If you’re planning to use the same display, then select the Library icon on the left bar, type GC9A and when the Adafruit GC9A01A library is found, click on Install. You’ll likely see a popup requesting if you wish to install dependencies. Click on Install All. Wait a minute or two, for everything to install.

Note that if you’re using an Uno R4, then there is a bug in the Adafruit library which will cause a compilation error. To fix that, go to the folder where the library is installed (on my PC, it was a path called c:\Users\shabaz\Documents\Arduino\libraries\Adafruit_GC9A01A\ so yours may be similar, but with a different username). Edit the file there called Adafruit_GC9A01A.cpp and search for the line containing the text:

#include "wiring_private.h"

Comment out that line (by prefixing it with two slashes):

//#include "wiring_private.h"

Save the file, and now the code will work for the Uno R4.

Circuit Diagram

Note that, in the circuit diagram below, everything to the left of the line can be assembled on a separate board; see the GPS/GNSS blog post  Fun With Arduino, Global Navigation Satellite Systems (GNSS) and Teseo III  

Assembling the Display Circuit

There’s not a lot to assemble; just 7 wires. The circular TFT screen uses an SPI interface. Some AliExpress boards have pins labelled SCL and SDA as if it were I2C, but actually it’s still an SPI interface, just badly labelled.

The table below shows the connections that need to be made between the TFT screen and the Uno R4.

Testing the TFT Screen

Once you’ve installed the Adafruit GC9A01A library, and connected up the screen as described above, (and remember, the Uno R4 needed to be modified for 3.3V operation) you can check it if you like, by going to File->Examples->Adafruit GC9A01A->graphicstest

In the example code that appears, change the value TFT_DC from 9 to 7, then add these two lines:

#define TFT_RST 8
#define TFT_BL 9

Change the line:

Adafruit_GC9A01A tft(TFT_CS, TFT_DC);

to:

Adafruit_GC9A01A tft(TFT_CS, TFT_DC,TFT_RST);

When you run the example, you should see various graphic demonstrations appear on the display!

With just a few lines of Arduino code, you could now actually use the TFT with the Starmap library, but as mentioned earlier, you’ll only have a partial display, because the star database is missing. You’ll see ‘asterism’ lines at least, which is enough to see that the star projection algorithms are functioning.

Star Data Storage

A big question is, where to store the star data? As a compromise, some of the data is within the Arduino library, allowing users to immediately make use of it; that’s why asterisms work in the previous section.

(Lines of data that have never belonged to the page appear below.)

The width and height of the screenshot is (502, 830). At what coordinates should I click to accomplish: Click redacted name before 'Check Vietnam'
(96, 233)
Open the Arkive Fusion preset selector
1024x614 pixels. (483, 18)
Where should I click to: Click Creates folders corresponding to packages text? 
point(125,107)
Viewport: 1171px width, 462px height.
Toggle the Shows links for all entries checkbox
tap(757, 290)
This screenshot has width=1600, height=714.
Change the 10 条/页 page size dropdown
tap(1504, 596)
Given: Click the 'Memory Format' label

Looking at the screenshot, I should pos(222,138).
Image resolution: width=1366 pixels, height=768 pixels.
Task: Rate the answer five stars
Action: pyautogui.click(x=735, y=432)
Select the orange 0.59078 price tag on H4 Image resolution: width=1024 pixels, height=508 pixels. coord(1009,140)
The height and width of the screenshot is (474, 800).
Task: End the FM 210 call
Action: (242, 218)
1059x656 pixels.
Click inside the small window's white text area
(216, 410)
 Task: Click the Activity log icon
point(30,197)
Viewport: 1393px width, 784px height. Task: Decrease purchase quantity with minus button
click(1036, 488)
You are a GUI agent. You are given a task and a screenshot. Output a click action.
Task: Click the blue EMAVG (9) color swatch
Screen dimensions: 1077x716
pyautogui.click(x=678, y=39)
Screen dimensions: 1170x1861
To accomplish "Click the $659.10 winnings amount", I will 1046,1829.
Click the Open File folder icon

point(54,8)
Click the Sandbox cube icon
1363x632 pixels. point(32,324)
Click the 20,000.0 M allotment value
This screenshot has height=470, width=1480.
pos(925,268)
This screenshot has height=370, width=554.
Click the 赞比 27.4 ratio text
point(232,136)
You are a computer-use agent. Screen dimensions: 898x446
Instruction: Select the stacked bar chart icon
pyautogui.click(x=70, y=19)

It would be difficult to store the entire data on the Arduino (it would completely fill up the 256 kbytes of Flash on the Arduino Uno R4). As a result, it was decided to put the entire data onto an external Flash memory chip. Here’s the memory map:

0x0 0000 text identifier “starmap v01” followed by unallocated memory
0x0 2000 constellation data
0x0 3400 constellation lines data
0x0 5400 constellation bounds data
0x0 6c00 unallocated 8kbytes of memory
0x0 8c00 star database
0x2 4400 approximate end of star database, followed by unallocated memory

There is about 8kbytes of spare space for future use, at the start of the address space (after the text identifier), and there is another 8kbytes from address 0x06c00. There is also plenty of free space at the end of the star database, in case additional stars ever need to be added!

A minimum of 4 Mbits of Flash memory is recommended; I used an 8 Mbit chip (i.e. 1 Mbyte) in case I want to do more with it later (e.g. store pictures and icons).

The file that needs to be burned onto the Flash chip is called starmap_rom_v01.bin. I used an external programmer for now (called XGecu T48 - excellent product), but it would be very easy to write code to make the Arduino itself into a programmer. I didn’t do that for now, because I’m sure such code must already exist (or a Pi could be used; there’s plenty of options, and it wasn’t core to this project). If you have a simple favourite solution, please let me know!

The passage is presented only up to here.